> [Data]
________________________________________

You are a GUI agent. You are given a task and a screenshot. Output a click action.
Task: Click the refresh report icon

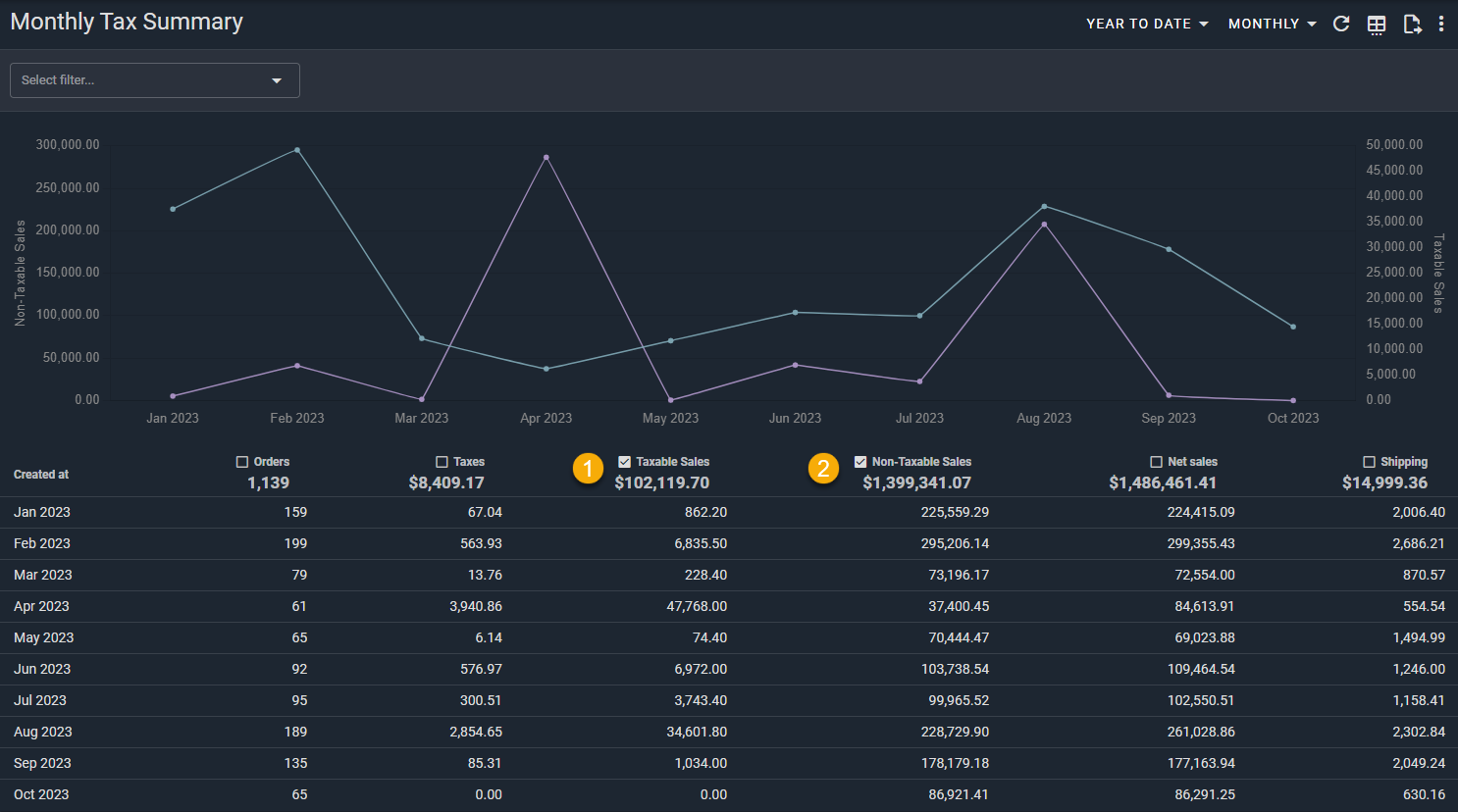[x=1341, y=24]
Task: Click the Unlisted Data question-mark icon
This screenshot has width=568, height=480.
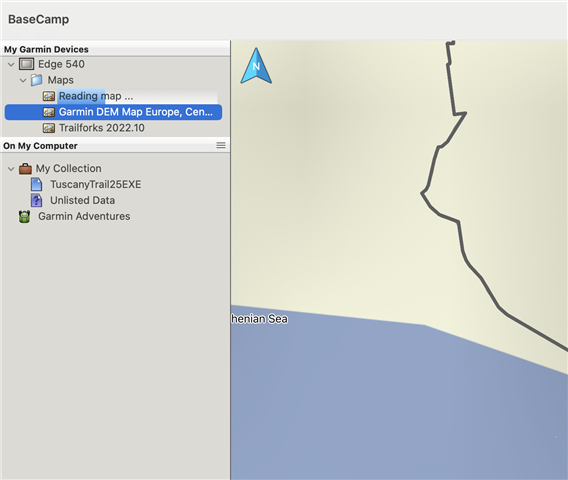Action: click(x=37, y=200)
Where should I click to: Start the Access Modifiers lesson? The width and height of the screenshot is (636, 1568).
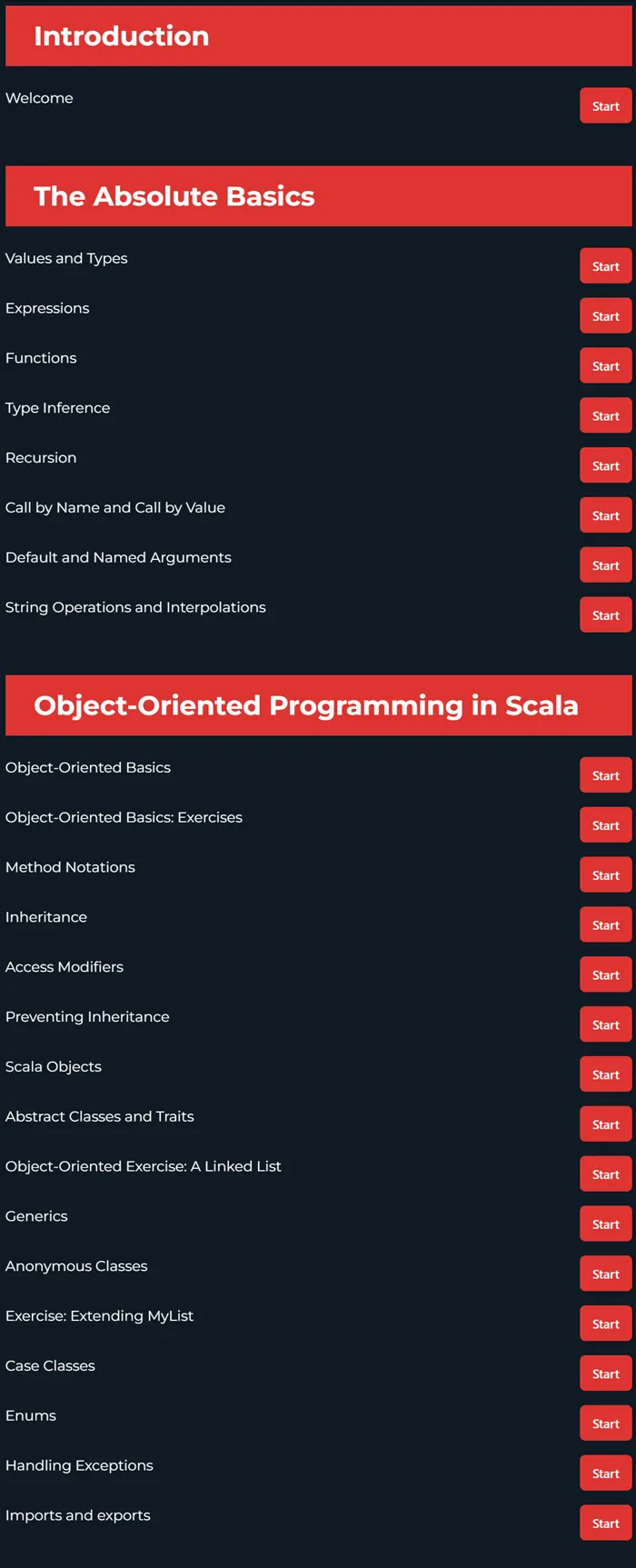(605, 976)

________________________________________

> [Action item] From the line containing "Task: Click the refresh report icon" through the last line of the records, both included, output those lines exactly and nothing else; skip the pictures.

> [Expected output]
Task: Click the refresh report icon

[x=1341, y=24]
Task: Click the Unlisted Data question-mark icon
This screenshot has width=568, height=480.
Action: click(x=37, y=200)
Where should I click to: Start the Access Modifiers lesson? The width and height of the screenshot is (636, 1568).
(605, 976)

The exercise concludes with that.